A criação de transvases de água para zonas afetadas pela seca, como o Algarve, é uma solução que só deve ser aplicada quando houver uma eficiência total no aproveitamento hídrico da bacia hidrográfica recetora, defendeu uma investigadora.
Manuela Moreira da Silva, do Centro de Investigação Marinha Ambiental da Universidade do Algarve (UAlg), disse à Lusa que, antes de se pensar na construção de transvases de uma bacia hidrográfica para outra, há um conjunto de medidas que podem ser adotadas, como o combate às perdas, a reutilização de água tratada ou a criação de estruturas que favoreçam a sua retenção.
“Temos que olhar para os transvases de uma forma desapaixonada, baseada em dados reais e tendo presente que, se nós vamos a uma bacia hidrográfica doadora buscar água para a colocar numa bacia recetora, nós temos de ter um enorme compromisso de eficiência do uso por parte da bacia recetora”, afirmou.
Em outubro, o presidente da Câmara de Olhão e da Comunidade Intermunicipal do Algarve (AMAL), António Miguel Pina, disse que era preciso “romper com o preconceito de fazer transvases do Norte para o Sul”, pois “a água que cai no Norte tem de chegar ao Sul”.
Segundo Manuela Moreira da Silva, é importante olhar para os transvases de água de uma forma informada e “à luz da experiência e da tecnologia” existente, tendo no centro a “necessidade das pessoas” e “acautelando a perda de biodiversidade”.
Para a investigadora da UAlg, é preciso “olhar para um rio não como um canal de água”, mas como um “ecossistema aquático complexo, cheio de biodiversidade” e onde se desenvolve “toda a socioeconomia” de uma região.
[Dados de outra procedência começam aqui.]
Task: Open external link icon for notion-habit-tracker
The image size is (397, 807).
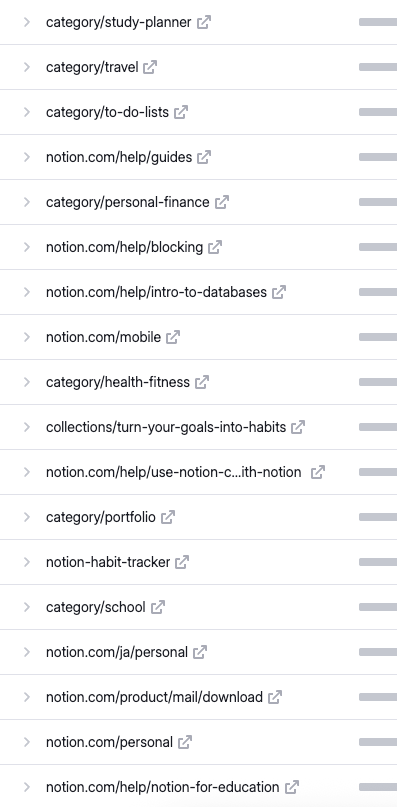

“Quando nós falamos de transferir água – porque na realidade, ao transferirmos água, nós vamos transferir água e toda vida que lá existe – de uma bacia hidrográfica para outra, há aqui um conjunto de aspetos que devemos analisar com muita cautela”, alertou, apontando como necessário perceber se a água já está a ser gerida de forma eficiente na bacia hidrográfica recetora.
Manuela Moreira da Silva sustentou que, na maior parte das situações, o uso da água é feito de “uma forma completamente irresponsável” e, se a muita água que é perdida não o fosse, a questão dos transvazes não se estava a discutir.
A investigadora deu o exemplo do Algarve, onde a agricultura gastou no último ano 56,8% dos 237 milhões de metros cúbicos anuais do consumo regional e se chega a perder, em alguns empreendimentos, cerca de 30 a 40% da água.
“A primeira questão a analisarmos é se o grande consumidor de água que viria de um transvase, que seria a agricultura, já está a utilizar a água da nossa bacia hidrográfica de uma forma eficiente. E se for fazer esta análise, verifica que há um enorme espaço de melhoria para sistemas de adução e sistemas de rega nas nossas culturas agrícolas”, argumentou.
Aproveitar água tratada das Estações de Tratamento de Águas Residuais (ETAR) para rega de campos de golfe e pomares, a recuperação de água descartada por piscinas municipais ou o reforço da aposta na dessalinização, são também soluções que permitem ir buscar água “sem depender de outra bacia hidrográfica exterior”, apontou.
“Se nós criarmos um transvase, como é que o vamos gerir? Quais vão ser as nossas regras de governança, o volume de água a transferir vai depender de quê? E depois vai-se pôr outra questão: quem é que vai pagar uma obra desta envergadura, que é uma obra caríssima, não só do ponto de vista ambiental, mas também financeiro? Vai ser a bacia que recebe a água?”, questionou.
Manuela Moreira da Silva defendeu que “faz muito mais sentido” desenvolver para cada bacia hidrográfica um plano de eficiência hídrica coerente com as necessidades das pessoas e com cada realidade sociocultural, que respeite a biodiversidade e “comprometa o cidadão comum e o empresário a gerir a água que na sua região existe de uma forma responsável e eficiente”.